[Stored data entries]
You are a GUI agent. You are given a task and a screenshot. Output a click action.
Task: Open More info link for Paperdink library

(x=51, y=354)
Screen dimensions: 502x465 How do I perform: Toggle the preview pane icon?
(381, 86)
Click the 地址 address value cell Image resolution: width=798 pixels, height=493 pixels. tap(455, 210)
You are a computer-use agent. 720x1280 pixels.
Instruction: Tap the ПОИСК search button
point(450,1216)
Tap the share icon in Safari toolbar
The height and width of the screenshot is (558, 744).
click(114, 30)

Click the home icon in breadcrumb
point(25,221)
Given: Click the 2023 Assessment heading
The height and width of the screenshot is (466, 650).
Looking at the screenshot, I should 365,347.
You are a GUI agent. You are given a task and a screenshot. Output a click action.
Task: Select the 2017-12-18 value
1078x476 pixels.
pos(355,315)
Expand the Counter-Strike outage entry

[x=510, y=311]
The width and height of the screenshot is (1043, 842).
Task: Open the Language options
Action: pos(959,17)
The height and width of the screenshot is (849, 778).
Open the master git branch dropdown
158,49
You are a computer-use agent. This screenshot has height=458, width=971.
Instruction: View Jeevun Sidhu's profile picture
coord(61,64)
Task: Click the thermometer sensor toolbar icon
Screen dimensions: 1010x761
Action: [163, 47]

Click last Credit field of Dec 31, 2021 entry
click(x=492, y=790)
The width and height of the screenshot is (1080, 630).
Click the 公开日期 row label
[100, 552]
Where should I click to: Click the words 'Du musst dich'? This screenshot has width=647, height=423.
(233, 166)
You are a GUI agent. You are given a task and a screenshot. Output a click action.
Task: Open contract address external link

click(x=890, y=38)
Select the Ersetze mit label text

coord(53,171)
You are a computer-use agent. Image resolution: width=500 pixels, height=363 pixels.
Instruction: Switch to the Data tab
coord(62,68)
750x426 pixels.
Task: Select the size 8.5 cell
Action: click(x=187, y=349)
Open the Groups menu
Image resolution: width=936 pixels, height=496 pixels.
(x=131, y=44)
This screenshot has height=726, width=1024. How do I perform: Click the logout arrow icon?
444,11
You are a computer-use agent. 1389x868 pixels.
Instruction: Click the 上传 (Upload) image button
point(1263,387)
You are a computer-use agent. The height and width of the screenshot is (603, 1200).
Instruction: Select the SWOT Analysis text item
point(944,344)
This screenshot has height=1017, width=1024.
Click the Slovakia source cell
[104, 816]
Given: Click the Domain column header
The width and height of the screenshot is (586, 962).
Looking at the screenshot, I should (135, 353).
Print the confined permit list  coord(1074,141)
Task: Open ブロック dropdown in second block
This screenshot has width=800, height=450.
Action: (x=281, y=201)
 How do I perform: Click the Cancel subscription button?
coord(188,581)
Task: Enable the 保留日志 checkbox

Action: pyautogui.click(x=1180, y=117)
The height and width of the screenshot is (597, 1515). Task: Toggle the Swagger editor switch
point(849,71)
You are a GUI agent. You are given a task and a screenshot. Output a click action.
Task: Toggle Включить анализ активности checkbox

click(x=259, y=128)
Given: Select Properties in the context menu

*PROMPT:* Start at the first line of the data above. Stop after the line containing "You are a computer-use agent. 720x1280", reproducing each line exactly and adding nothing.

*ANSWER TO THE EXERCISE:*
You are a GUI agent. You are given a task and a screenshot. Output a click action.
Task: Open More info link for Paperdink library

(x=51, y=354)
Screen dimensions: 502x465 How do I perform: Toggle the preview pane icon?
(381, 86)
Click the 地址 address value cell Image resolution: width=798 pixels, height=493 pixels. tap(455, 210)
You are a computer-use agent. 720x1280 pixels.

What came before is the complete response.